++++ Material for this task ++++
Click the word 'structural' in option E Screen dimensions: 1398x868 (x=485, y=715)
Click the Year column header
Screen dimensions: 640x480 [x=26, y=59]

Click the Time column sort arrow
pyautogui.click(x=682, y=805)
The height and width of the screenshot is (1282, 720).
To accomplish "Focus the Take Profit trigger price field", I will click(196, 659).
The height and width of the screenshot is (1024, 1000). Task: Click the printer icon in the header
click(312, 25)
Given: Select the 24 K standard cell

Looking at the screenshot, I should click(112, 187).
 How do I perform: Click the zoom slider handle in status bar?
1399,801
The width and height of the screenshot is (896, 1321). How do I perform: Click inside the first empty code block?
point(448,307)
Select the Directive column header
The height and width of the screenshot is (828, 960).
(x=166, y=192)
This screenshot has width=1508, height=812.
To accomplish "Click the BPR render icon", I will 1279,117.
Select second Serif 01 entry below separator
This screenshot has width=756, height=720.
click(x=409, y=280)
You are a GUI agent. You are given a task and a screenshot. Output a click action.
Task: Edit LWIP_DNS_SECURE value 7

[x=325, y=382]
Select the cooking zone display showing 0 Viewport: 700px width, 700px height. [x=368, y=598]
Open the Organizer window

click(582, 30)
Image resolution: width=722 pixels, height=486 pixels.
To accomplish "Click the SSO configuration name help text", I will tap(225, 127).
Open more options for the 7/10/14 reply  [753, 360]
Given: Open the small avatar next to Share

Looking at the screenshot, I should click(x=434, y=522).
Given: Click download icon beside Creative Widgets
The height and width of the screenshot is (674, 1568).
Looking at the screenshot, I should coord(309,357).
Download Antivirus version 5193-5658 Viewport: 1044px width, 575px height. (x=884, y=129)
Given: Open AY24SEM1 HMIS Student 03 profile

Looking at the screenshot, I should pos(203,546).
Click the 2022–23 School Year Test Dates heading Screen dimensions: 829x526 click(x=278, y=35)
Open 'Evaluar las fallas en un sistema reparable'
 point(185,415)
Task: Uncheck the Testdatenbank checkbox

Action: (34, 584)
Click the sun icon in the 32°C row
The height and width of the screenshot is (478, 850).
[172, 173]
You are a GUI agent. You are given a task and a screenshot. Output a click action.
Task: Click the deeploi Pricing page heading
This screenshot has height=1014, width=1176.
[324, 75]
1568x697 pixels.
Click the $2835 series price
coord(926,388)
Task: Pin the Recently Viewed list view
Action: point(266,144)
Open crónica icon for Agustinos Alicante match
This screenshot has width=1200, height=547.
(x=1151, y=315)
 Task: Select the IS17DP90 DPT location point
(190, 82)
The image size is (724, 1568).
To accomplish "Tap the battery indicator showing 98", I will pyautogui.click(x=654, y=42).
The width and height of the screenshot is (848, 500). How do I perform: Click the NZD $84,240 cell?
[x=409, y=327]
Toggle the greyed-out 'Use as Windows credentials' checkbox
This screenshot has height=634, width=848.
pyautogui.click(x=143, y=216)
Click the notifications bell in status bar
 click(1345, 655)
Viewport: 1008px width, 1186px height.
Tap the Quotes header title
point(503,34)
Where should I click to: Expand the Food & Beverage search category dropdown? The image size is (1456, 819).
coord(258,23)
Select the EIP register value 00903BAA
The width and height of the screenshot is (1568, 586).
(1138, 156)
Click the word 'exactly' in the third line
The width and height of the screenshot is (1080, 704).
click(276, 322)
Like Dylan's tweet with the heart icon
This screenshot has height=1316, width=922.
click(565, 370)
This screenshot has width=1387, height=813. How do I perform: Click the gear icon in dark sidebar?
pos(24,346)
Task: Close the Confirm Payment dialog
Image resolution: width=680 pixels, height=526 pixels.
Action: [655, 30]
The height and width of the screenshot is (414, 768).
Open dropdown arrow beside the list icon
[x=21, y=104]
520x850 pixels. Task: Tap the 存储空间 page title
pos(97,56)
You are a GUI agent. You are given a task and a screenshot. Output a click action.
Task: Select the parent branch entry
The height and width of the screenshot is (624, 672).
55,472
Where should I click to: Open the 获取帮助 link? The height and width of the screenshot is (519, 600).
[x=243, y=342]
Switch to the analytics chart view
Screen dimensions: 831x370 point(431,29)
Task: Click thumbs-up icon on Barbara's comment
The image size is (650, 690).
++++
§ Task goal
Only a number is wanted here: how many lines above hold the string "Viewport"?

§ Solution to this task
3